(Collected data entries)

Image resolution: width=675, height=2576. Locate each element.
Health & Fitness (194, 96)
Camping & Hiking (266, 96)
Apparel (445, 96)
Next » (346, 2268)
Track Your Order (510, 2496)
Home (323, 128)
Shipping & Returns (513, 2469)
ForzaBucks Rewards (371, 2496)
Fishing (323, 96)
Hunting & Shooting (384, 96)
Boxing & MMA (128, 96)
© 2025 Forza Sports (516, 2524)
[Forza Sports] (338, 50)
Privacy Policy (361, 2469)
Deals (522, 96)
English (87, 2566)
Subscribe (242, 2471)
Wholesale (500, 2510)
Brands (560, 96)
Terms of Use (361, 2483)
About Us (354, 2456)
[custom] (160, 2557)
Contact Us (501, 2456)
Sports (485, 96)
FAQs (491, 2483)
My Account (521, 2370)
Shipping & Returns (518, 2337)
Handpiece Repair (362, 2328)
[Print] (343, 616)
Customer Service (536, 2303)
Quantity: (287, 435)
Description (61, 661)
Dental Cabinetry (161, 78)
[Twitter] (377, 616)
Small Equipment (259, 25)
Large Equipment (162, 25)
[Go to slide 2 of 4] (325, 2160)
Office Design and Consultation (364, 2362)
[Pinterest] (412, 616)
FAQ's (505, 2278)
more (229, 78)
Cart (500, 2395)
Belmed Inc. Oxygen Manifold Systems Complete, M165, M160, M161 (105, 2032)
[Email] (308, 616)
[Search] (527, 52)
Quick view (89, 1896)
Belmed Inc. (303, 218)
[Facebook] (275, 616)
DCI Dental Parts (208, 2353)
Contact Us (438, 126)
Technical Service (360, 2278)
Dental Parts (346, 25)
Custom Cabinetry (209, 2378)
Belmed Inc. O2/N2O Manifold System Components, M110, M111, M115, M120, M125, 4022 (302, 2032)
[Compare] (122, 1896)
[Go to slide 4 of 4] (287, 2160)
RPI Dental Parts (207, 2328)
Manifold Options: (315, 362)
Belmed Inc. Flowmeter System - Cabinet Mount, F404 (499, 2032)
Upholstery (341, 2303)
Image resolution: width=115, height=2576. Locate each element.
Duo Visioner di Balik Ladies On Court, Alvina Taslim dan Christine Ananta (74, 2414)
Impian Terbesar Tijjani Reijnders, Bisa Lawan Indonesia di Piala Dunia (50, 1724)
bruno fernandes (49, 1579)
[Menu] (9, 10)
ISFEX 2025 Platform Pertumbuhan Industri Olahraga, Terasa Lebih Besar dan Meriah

* Task
Write the data above out again in full, with every word as given.

* Completed exercise
Image resolution: width=675, height=2576. Locate each element.
Health & Fitness (194, 96)
Camping & Hiking (266, 96)
Apparel (445, 96)
Next » (346, 2268)
Track Your Order (510, 2496)
Home (323, 128)
Shipping & Returns (513, 2469)
ForzaBucks Rewards (371, 2496)
Fishing (323, 96)
Hunting & Shooting (384, 96)
Boxing & MMA (128, 96)
© 2025 Forza Sports (516, 2524)
[Forza Sports] (338, 50)
Privacy Policy (361, 2469)
Deals (522, 96)
English (87, 2566)
Subscribe (242, 2471)
Wholesale (500, 2510)
Brands (560, 96)
Terms of Use (361, 2483)
About Us (354, 2456)
[custom] (160, 2557)
Contact Us (501, 2456)
Sports (485, 96)
FAQs (491, 2483)
My Account (521, 2370)
Shipping & Returns (518, 2337)
Handpiece Repair (362, 2328)
[Print] (343, 616)
Customer Service (536, 2303)
Quantity: (287, 435)
Description (61, 661)
Dental Cabinetry (161, 78)
[Twitter] (377, 616)
Small Equipment (259, 25)
Large Equipment (162, 25)
[Go to slide 2 of 4] (325, 2160)
Office Design and Consultation (364, 2362)
[Pinterest] (412, 616)
FAQ's (505, 2278)
more (229, 78)
Cart (500, 2395)
Belmed Inc. Oxygen Manifold Systems Complete, M165, M160, M161 (105, 2032)
[Email] (308, 616)
[Search] (527, 52)
Quick view (89, 1896)
Belmed Inc. (303, 218)
[Facebook] (275, 616)
DCI Dental Parts (208, 2353)
Contact Us (438, 126)
Technical Service (360, 2278)
Dental Parts (346, 25)
Custom Cabinetry (209, 2378)
Belmed Inc. O2/N2O Manifold System Components, M110, M111, M115, M120, M125, 4022 (302, 2032)
[Compare] (122, 1896)
[Go to slide 4 of 4] (287, 2160)
RPI Dental Parts (207, 2328)
Manifold Options: (315, 362)
Belmed Inc. Flowmeter System - Cabinet Mount, F404 (499, 2032)
Upholstery (341, 2303)
Image resolution: width=115, height=2576. Locate each element.
Duo Visioner di Balik Ladies On Court, Alvina Taslim dan Christine Ananta (74, 2414)
Impian Terbesar Tijjani Reijnders, Bisa Lawan Indonesia di Piala Dunia (50, 1724)
bruno fernandes (49, 1579)
[Menu] (9, 10)
ISFEX 2025 Platform Pertumbuhan Industri Olahraga, Terasa Lebih Besar dan Meriah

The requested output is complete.